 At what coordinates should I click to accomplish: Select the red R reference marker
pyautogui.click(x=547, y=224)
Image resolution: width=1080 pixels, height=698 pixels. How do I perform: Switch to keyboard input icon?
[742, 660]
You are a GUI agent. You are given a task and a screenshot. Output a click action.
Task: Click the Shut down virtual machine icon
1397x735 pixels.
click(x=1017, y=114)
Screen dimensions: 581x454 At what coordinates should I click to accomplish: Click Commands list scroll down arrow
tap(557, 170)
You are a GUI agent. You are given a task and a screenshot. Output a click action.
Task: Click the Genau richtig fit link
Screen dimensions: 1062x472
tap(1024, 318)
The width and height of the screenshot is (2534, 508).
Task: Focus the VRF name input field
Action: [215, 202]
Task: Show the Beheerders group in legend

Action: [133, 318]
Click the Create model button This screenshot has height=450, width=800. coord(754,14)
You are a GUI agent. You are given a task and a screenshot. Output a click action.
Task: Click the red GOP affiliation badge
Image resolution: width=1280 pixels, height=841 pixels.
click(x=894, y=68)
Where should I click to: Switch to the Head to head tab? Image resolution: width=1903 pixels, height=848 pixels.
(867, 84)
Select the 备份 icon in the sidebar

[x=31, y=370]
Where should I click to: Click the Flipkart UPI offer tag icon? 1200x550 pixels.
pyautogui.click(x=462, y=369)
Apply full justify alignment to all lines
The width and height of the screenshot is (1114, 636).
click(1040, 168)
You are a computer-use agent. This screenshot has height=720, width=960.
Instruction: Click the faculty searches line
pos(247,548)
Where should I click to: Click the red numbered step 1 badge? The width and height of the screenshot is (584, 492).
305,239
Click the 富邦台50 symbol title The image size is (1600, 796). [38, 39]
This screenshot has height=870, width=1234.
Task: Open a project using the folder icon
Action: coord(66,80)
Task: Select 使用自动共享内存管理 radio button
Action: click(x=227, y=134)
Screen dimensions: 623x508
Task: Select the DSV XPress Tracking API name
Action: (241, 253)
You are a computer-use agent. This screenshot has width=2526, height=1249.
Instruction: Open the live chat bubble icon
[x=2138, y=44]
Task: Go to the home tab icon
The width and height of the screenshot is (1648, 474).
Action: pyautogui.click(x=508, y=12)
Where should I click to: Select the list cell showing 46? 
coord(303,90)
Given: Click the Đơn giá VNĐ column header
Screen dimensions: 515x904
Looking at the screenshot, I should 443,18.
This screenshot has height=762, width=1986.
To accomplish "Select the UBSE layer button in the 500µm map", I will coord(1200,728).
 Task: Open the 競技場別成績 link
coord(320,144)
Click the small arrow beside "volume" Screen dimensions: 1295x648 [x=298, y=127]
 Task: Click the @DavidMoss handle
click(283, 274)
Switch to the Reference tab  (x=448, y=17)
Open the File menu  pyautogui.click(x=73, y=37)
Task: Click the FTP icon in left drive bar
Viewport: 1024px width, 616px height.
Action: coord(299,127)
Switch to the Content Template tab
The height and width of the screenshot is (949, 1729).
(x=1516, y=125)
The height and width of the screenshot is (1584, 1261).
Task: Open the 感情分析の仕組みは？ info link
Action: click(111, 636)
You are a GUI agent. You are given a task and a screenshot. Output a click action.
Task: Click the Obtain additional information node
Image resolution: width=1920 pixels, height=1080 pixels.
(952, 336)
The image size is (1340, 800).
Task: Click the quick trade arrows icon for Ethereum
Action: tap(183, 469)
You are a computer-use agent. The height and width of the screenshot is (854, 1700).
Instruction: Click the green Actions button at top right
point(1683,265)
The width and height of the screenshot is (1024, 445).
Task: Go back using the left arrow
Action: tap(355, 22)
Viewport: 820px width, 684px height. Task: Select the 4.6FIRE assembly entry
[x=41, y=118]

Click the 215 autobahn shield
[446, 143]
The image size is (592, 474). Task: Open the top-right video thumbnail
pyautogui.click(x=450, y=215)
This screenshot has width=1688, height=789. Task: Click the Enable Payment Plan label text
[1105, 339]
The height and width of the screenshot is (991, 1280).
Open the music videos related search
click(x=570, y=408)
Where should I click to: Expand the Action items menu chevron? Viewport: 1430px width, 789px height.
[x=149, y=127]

******

EXERCISE PROMPT — Bring together all lines in the records where the word "computer" is found.

TASK ANSWER —
You are a computer-use agent. This screenshot has height=720, width=960.
You are a computer-use agent. This screenshot has width=2526, height=1249.
You are a computer-use agent. The height and width of the screenshot is (854, 1700).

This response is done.